Retinal Glial and Choroidal Vascular Pathology in Donors Clinically Diagnosed With Stargardt Disease.

2020 
Purpose The present study investigated retinal glia and choroidal vessels in flatmounts and sections from individuals with clinically diagnosed Stargardt disease (STGD). Methods Eyes from three donors clinically diagnosed with STGD were obtained through the Foundation Fighting Blindness (FFB). Genetic testing was performed to determine the disease-causing mutations. Eyes were enucleated and fixed in 4% paraformaldehyde and 0.5% glutaraldehyde. After imaging, retinas were dissected and immunostained for glial fibrillary acidic protein, vimentin, and peanut agglutin. Following RPE removal, the choroid was immunostained with Ulex europaeus agglutinin lectin.
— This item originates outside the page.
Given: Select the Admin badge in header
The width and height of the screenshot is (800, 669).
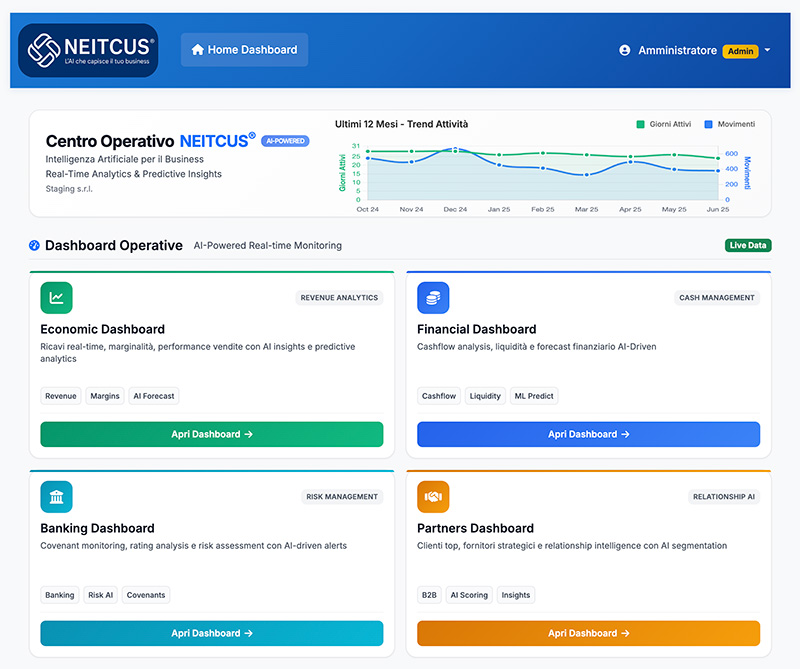Looking at the screenshot, I should pyautogui.click(x=740, y=51).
For each choroid, the area of affected vasculature, percent vascular area, and choriocapillaris luminal diameters were measured. The retina from one donor was hemisected and cryopreserved or embedded in JB-4 for cross-section analysis. Results Genetic testing confirmed the STGD diagnosis in donor 1, whereas a mutation in peripherin 2 was identified in donor 3. Genetic testing was not successful on donor 2. Therefore, only donor 1 can definitively be classified as having STGD. All donors had areas of RPE atrophy within the macular region, which correlated with underlying choriocapillaris loss. In addition, Muller cells formed pre- and subretinal membranes. Subretinal gliotic membranes correlated almost identically with RPE and choriocapillaris loss. Conclusions Despite bearing different genetic mutations, all donors demonstrated choriocapillaris loss and Muller cell membranes correlating with RPE loss. Muller cell remodeling was most extensive in the donor with the peripherin mutation, whereas choriocapillaris loss was greatest in the confirmed STGD donor. This study emphasizes the importance of genetic testing when diagnosing macular disease.